=== TASK PROMPT ===
The material below holds a span beginning at the line with "[Log in] (71, 8)" and ending at the line with "[Permanent link] (59, 510)". Quote that span exactly, both ends included, and only that span.

=== RECORD EXTRACTS ===
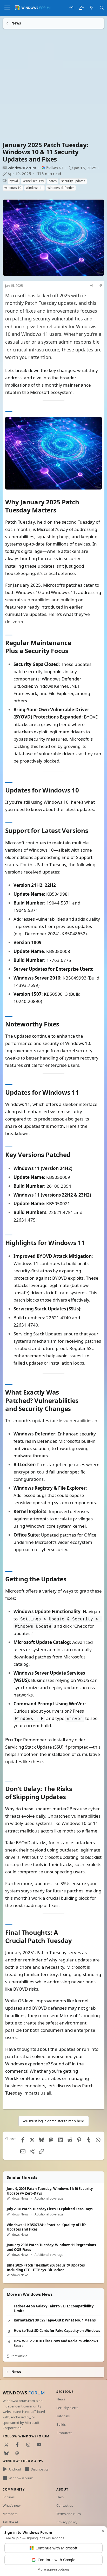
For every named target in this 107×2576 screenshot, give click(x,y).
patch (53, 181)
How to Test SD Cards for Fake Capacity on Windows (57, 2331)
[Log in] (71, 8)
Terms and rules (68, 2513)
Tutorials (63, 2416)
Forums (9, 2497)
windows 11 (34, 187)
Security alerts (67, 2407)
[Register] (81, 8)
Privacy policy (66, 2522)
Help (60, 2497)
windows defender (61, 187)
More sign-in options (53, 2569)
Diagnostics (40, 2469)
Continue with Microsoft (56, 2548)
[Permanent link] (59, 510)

==

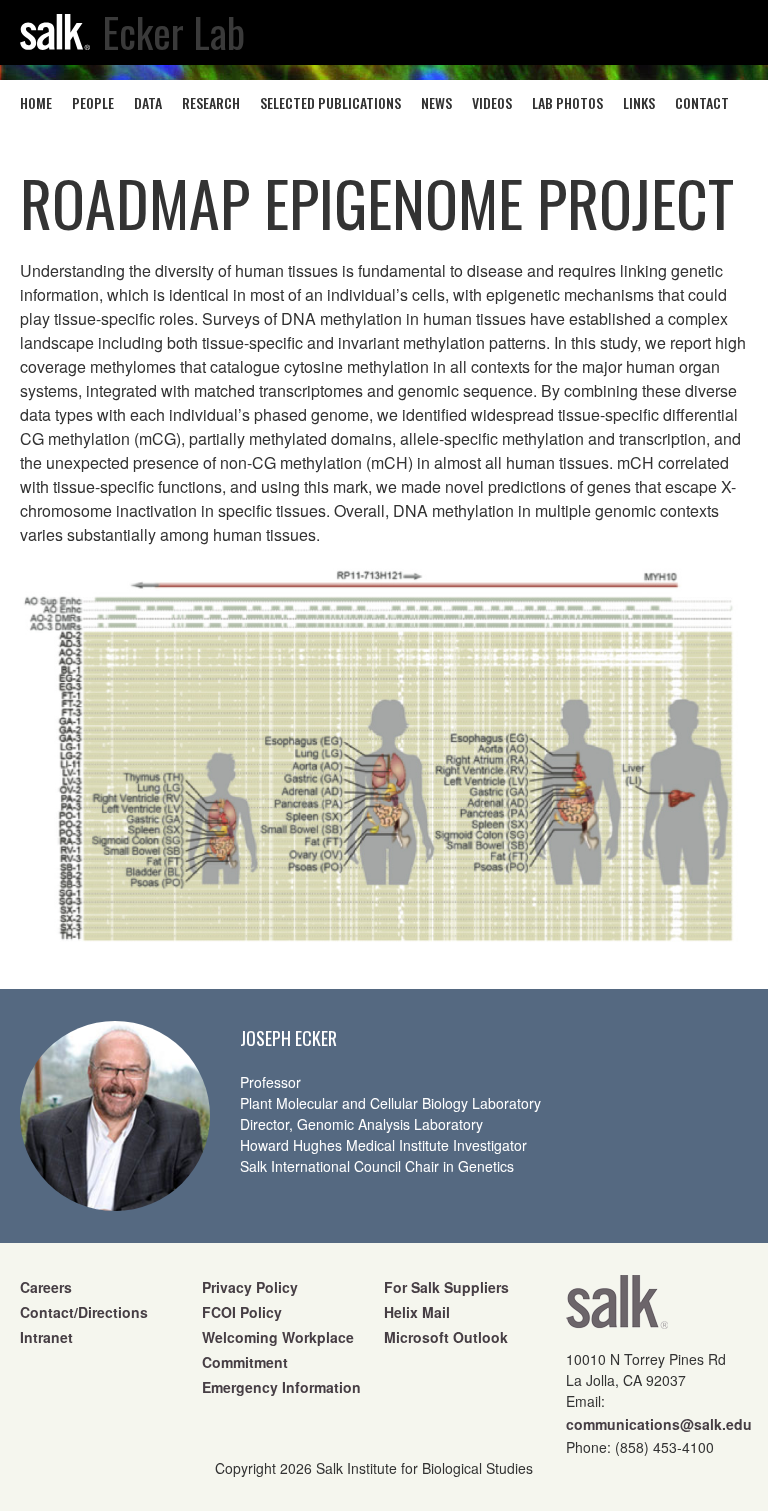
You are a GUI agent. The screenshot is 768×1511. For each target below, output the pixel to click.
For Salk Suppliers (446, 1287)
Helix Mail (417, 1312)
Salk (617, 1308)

...

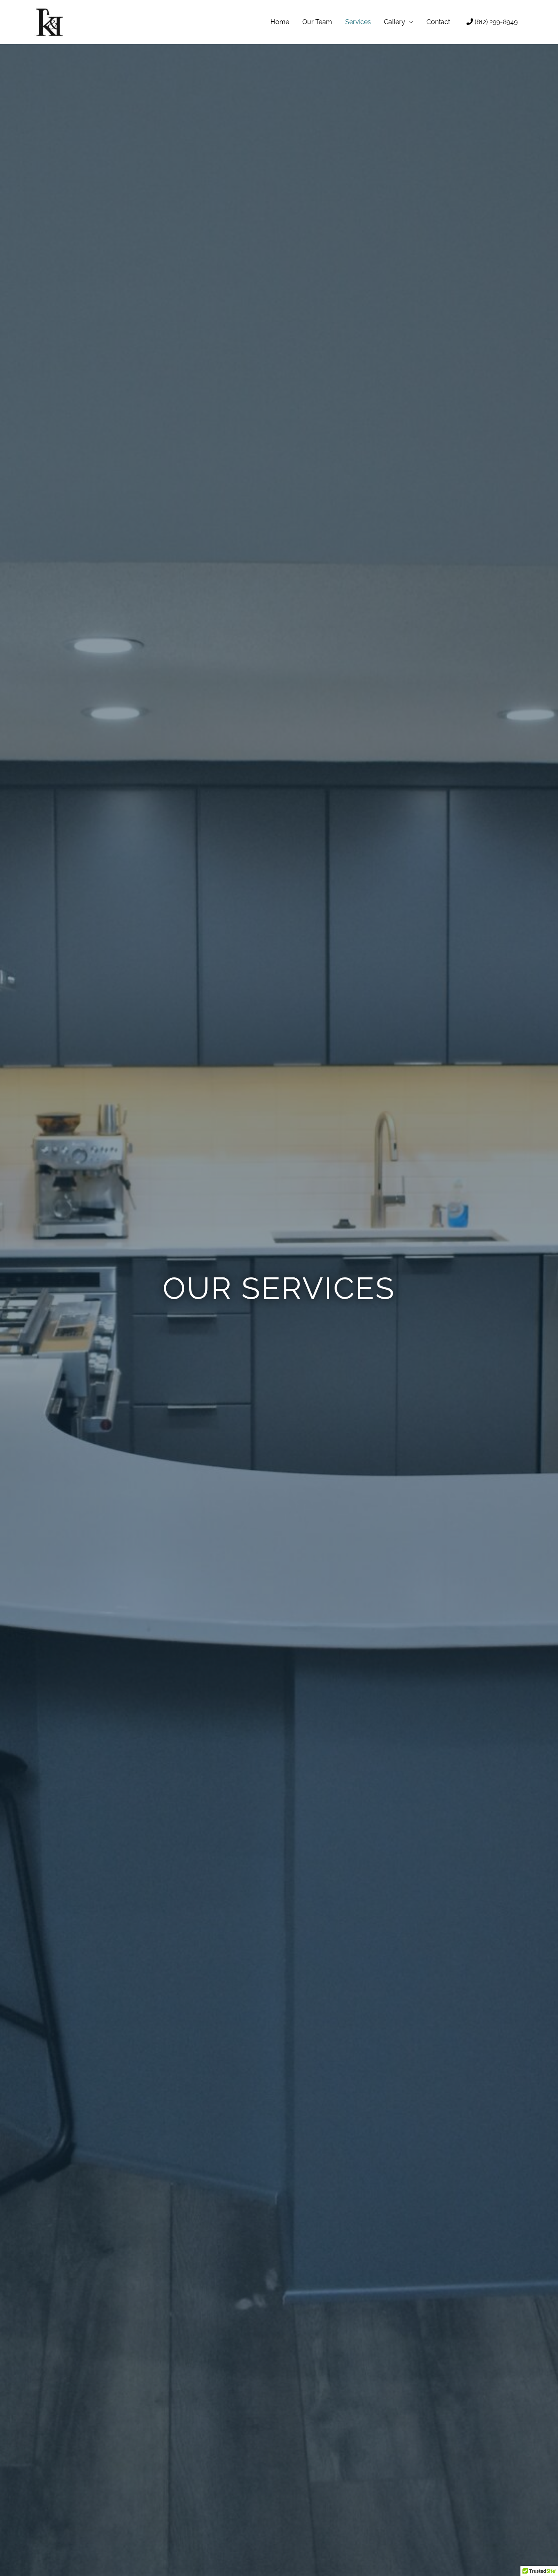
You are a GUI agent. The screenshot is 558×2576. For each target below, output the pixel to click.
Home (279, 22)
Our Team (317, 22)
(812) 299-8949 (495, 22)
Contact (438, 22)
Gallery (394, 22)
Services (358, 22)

=== TASK SOLUTION ===
[Log in] (71, 8)
Terms and rules (68, 2513)
Tutorials (63, 2416)
Forums (9, 2497)
windows 11 (34, 187)
Security alerts (67, 2407)
[Register] (81, 8)
Privacy policy (66, 2522)
Help (60, 2497)
windows defender (61, 187)
More sign-in options (53, 2569)
Diagnostics (40, 2469)
Continue with Microsoft (56, 2548)
[Permanent link] (59, 510)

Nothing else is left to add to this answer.